## [Text block]
BEGIN

On Mon, 1 Jan 2001, Ludwik Kowalski wrote:

Suppose the positive charge Q is point-like while the negative
charge Q is a cubical cloud.

...

b) Suppose the proton was pulled from its equilibrium
position by a distance x. How does the attractive force
(between +Q and -Q) depend on the distance x? My answer
is F=-8*k*rho*Q*x (in SI units), where rho is the charge
density in the cubical cloud (rho = magnitude of Q divided
by the volume, L^3) and k=9e9. I know it is not prudent to
post something without waiting another day or two. But I
can not resist; after all it is the first day of a new year.
Please correct me, if necessary.

Ludwik,

This can't be correct. The answer will surely depend on the
direction of the displacement and the necessary integrations will
result in ugly looking analytical expressions if they can be
performed at all.

END

## [Do this]
Print the stretch of the cubical charge cloud discussion from "b) Suppose the" through "a new year.", word for word.

## [Data]
BEGIN

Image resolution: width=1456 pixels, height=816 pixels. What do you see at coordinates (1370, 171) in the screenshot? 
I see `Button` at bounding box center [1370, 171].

END

## [Response to the exercise]
b) Suppose the proton was pulled from its equilibrium
position by a distance x. How does the attractive force
(between +Q and -Q) depend on the distance x? My answer
is F=-8*k*rho*Q*x (in SI units), where rho is the charge
density in the cubical cloud (rho = magnitude of Q divided
by the volume, L^3) and k=9e9. I know it is not prudent to
post something without waiting another day or two. But I
can not resist; after all it is the first day of a new year.